Now, at this point I have to shift gears a little bit and talk about the political situation in France, because that situation will determine where it is that Calvin will undertake his work of writing about the Protestant religion. And the man whom I need to mention here is the King of France, that is Francis I.

Now, Francis is one of the great monarchs of Europe, who fancy themself something of an intellectual and a humanist; and to a certain extent, he was open to ideas of reform. But what he wasn't open to were ideas of Protestantism. And when his authority was challenged very directly by some would be Protestant reformers in France, Francis cracked down.

A good instance of this occurred just about the time Calvin was becoming a Protestant; that is, in 1534, this is something known as the Affair of the Placards. Some Protestant Evangelicals, concerned that there was no religious change in France as opposed to places in the empire, even England, by this time, decided to take some direct action and to put up all over Paris on a Saturday evening placards, placards in which the doctrine of the Mass was denounced, denounced as superstition and paganism and antithetical to true Christianity. So that the good citizens of Paris, as they were getting up on Sunday morning, would be able to read this Protestant statement on the Mass even as they were going to attend Mass.

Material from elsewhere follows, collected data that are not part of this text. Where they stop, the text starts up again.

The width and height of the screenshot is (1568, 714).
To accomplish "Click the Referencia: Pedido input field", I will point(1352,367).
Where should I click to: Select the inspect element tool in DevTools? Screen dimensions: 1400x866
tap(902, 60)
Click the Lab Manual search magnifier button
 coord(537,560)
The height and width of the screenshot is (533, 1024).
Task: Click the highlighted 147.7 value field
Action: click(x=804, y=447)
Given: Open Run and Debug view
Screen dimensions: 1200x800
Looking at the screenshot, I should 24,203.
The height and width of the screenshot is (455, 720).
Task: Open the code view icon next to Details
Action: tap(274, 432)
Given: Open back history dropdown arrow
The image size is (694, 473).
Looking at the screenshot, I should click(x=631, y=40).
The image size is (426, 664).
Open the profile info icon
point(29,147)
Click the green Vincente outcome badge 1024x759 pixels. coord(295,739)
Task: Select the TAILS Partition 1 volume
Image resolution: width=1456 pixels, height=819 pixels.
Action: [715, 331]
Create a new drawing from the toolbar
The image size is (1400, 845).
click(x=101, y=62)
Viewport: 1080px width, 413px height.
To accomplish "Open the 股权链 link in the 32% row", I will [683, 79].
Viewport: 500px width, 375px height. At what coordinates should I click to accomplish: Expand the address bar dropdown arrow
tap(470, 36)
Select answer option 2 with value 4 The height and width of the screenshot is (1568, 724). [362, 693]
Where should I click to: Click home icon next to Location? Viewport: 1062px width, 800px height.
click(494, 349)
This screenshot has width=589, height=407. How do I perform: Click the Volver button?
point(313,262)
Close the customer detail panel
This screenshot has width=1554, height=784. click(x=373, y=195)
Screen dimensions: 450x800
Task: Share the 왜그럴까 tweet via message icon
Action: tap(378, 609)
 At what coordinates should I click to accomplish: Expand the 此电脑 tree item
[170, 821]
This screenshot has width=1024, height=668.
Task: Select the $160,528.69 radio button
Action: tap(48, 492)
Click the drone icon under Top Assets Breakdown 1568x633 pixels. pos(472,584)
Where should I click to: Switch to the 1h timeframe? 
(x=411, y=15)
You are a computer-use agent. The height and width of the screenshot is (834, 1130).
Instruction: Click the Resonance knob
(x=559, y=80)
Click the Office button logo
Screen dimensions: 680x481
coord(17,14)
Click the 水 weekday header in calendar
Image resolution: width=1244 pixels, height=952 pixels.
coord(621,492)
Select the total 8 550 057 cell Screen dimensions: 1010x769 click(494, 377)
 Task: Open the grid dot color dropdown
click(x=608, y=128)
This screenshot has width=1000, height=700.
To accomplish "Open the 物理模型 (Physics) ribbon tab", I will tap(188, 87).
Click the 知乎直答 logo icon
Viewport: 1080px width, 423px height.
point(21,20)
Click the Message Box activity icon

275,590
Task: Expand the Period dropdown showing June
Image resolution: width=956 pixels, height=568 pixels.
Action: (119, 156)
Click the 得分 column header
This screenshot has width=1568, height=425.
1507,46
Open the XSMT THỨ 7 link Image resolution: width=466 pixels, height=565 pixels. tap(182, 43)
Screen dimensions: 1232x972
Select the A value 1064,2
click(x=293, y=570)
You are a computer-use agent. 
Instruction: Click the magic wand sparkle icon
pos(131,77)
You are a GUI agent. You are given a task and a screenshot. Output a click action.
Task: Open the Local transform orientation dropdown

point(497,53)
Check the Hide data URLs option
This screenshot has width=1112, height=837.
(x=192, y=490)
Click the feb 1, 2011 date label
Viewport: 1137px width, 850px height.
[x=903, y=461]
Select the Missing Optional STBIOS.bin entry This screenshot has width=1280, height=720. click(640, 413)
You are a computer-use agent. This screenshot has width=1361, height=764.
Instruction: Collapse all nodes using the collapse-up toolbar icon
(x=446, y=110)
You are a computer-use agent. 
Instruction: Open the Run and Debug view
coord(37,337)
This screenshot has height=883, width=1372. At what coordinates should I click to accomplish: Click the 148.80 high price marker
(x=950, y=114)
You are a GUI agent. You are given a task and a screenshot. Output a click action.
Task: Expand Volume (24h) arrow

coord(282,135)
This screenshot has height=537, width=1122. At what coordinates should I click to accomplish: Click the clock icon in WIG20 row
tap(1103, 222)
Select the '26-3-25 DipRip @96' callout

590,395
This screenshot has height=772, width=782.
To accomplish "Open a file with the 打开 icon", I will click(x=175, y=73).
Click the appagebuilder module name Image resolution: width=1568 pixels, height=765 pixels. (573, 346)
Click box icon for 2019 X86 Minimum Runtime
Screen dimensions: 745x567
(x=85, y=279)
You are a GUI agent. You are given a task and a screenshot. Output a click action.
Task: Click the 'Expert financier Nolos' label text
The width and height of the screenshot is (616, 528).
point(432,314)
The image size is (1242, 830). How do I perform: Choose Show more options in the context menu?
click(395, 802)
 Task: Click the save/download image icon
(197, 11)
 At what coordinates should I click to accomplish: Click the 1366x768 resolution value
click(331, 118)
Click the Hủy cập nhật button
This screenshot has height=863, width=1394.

Well, one of these placards even made it to the bedroom door of the king. Didn't happen to be sleeping in that bedroom that night, but nonetheless, it was striking pretty close to home.

So Francis I was incensed by these placards, and he ordered the officials of church and state to crack down on these Protestant dissenters. Well, this crackdown, if you will, resulted in imprisonments and even deaths of some of the Protestants and also was a signal to other Protestants like John Calvin to get out of town. So Calvin did. And in 1535 1536, we find him in Basel in Switzerland. That's actually the place where Erasmus was living the last year of his life. It was also where Oecolampadius, the man we mentioned in connection with the Marburg Colloquy, had done a good job of leading the church there in a reform Protestant direction.

Well, it was in Basel that Calvin was able to begin one of the works that would characterize his entire life as a reformer, and that was his "Institutes of the Christian Religion." That work, which he'd probably been working on for a little while already, came to completion while he was in Basel. And the first edition of the "Institutes of the Christian Religion" was published in 1536.

Now this work, which is one    as I said, one of Calvin's great works and upon which he would continue to work over the course of his lifetime, the last great Latin edition being published finally in 1559, is a compendium of Protestant theology, of Protestant doctrine. And it marks one of the great contributions of Calvin to the history of Protestant thought in the 16th Century. It's really a dogmatics book, if you will, a doctrine book in which Calvin systematically treats all of the doctrines of the Christian religion from a Biblical point of view, but expresses it very clearly and persuasively. This is evident already in the first edition of 1536 and even more so in his edition of 1559.

Lutherans will be especially interested in the fact that the 1536, the first edition, seems to reflect the influence of Luther. So, for example, in its organization, it's organized the way Luther organizes the catechism. Ten Commandments, Creed, Lord's prayer, Sacraments. Calvin also adds a section on government and obedience to the state.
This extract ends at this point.